LIVRO V - A DECADÊNCIA 

V. Vagos clarões no horizonte

O capítulo é dedicado a nos apresentar o personagem Javert. Que medo do sujeito!

Um cão filho de loba:

"Agora, se por um momento admitem conosco que em todo homem há uma das espécies de animais da Criação, será fácil dizer o que era o policial Javert. Os camponeses asturianos têm a convicção de que, em cada ninhada de loba, há um cão, a quem a mãe mata, senão ao crescer lhe devoraria os outros filhotes. 

Deem uma face humana a esse cão, filho de uma loba, e terão Javert." (p. 212)

Viram só?

 "Javert sério era um cão de fila; quando ria era um tigre.

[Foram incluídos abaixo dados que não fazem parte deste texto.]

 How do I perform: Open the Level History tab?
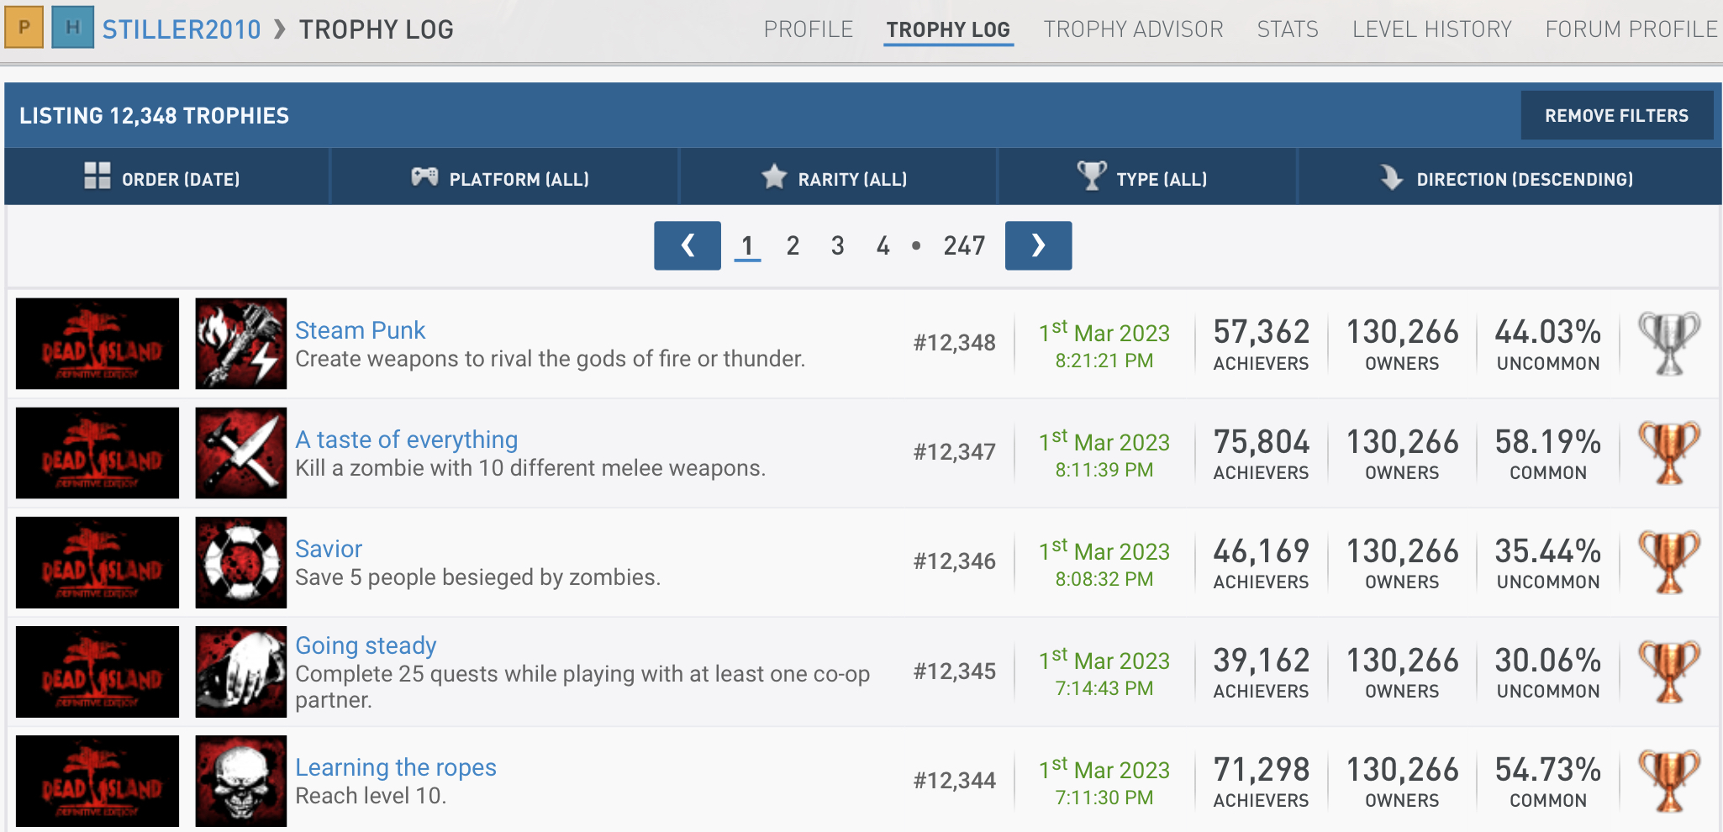[x=1431, y=29]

De resto, crânio pequeno, mandíbulas grandes, cabelos escondendo a testa e a sobrancelha, entre os olhos, uma ruga central permanente, como uma estrela de raiva, olhar sombrio, boca contraída e temível, um ar de comando feroz." (p. 213)

Caramba, essa descrição de um policial tem quase dois séculos e vejo claramente figura idêntica a essa, aos montes, do governo fascista de São Paulo, batendo nos trabalhadores bancários semana passada... numa atividade de campanha salarial no banco do "satã(der)" aqui na capital paulista. 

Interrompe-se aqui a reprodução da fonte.